Keywords: extension, register, table function, load, configuration, setting Modules to load:

duckdb/modules/main.md — ClientContext, Connection, DBConfig
duckdb/modules/function.md — TableFunction, ScalarFunction
duckdb/modules/parser.md — CreateTableFunctionInfo
duckdb/modules/catalog.md — Catalog registration

Step 2: Load Module Documentation

For each identified module:

Read the module's .md file from .claude/skills/module-discover/docs/<library>/modules/<module>.md
Extract the API Reference section (signatures + descriptions)
Extract the Our Usage examples (existing call sites in our codebase)

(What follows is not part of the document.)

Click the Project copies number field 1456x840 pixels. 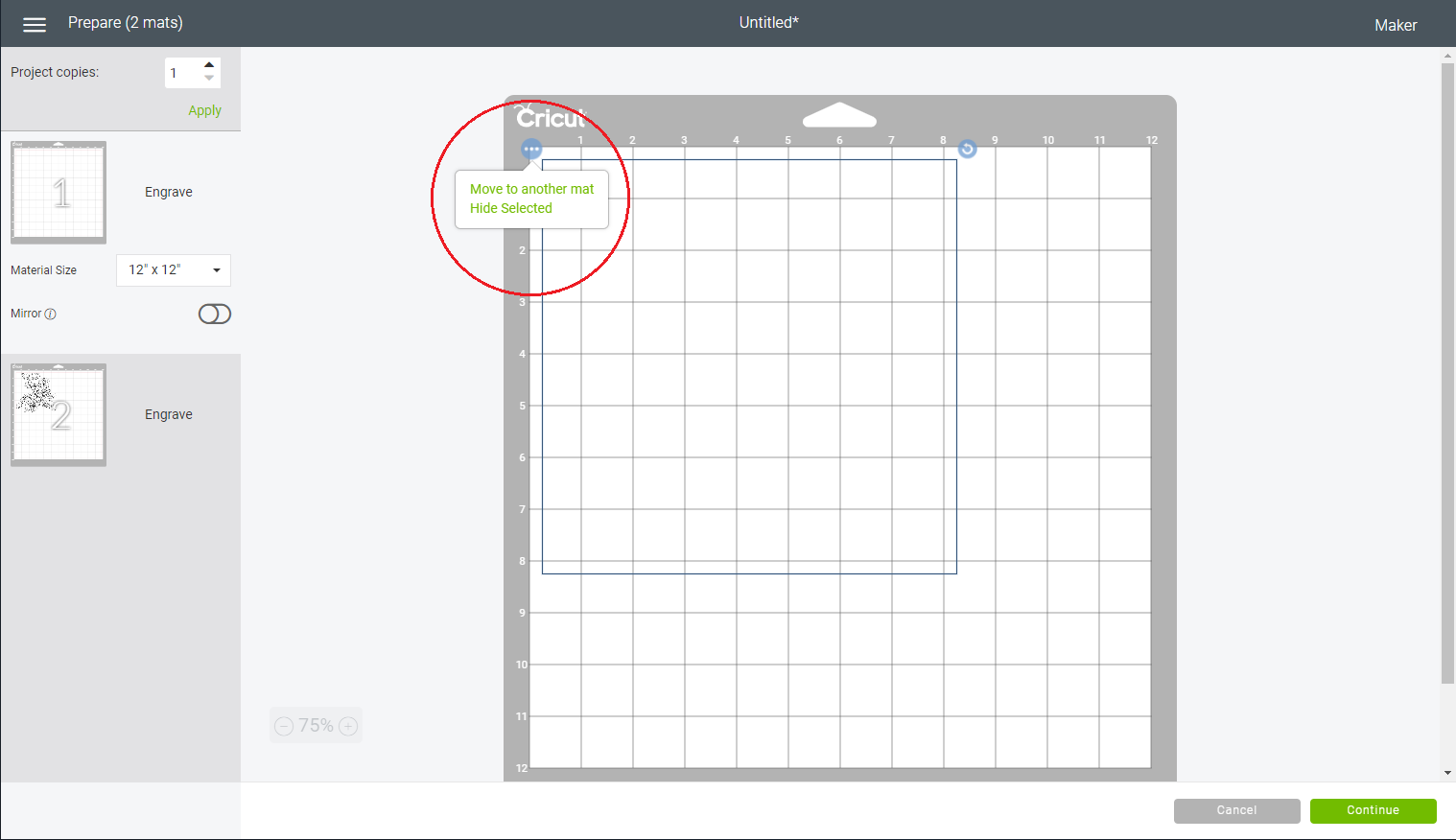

Loading priority (if context is limited):

APIs we already use (highest — patterns to follow)
APIs in included headers (medium — available and likely useful)
APIs available but unused (lowest — only if the task requires new functionality)

Step 3: Present Context

Output a structured context block that the implementing agent can reference:

## Relevant Library Context for: <task summary>

### Modules Loaded
- cudf/join — hash_join, conditional_join (for implementing the join operator)
- rmm/cuda_streams — cuda_stream_view (standard stream parameter)
- ...

### Key APIs

#### <API Name> (`<library>/<module>`)
<signature>
<brief description>
**Existing usage pattern**: `<file>:<line>` — <how we use it>

#### <Next API...>

### Patterns to Follow
- <Pattern observed from our existing code, e.g., "All operators take rmm::cuda_stream_view as parameter">
- <Pattern, e.g., "Join operators build hash table on smaller side, then gather results">

Step 4: Flag Gaps

If the task requires functionality that:

Exists in an UNUSED module → mention the module and suggest loading its docs
Doesn't exist in any documented library → flag it explicitly
Requires a version-specific API → note the version condition

Guidelines

Be selective. Don't load every module. A typical task needs 3-6 modules. Loading too much dilutes the signal.
Prioritize used modules. Our existing usage patterns are the most valuable context — they show how APIs are actually integrated.
Include the file-to-module mapping from the README when relevant, so the implementer knows which existing files to look at.
Cross-reference libraries. Most tasks span multiple libraries (e.g., a join needs cudf/join + duckdb/planner + rmm/streams + cucascade/data).
Surface version gotchas. cudf has significant API differences between 25.04 and 26.04+. Always note when a loaded API has version-conditional behavior.
Read the actual module docs. Don't summarize from memory — read the .md files to get accurate signatures.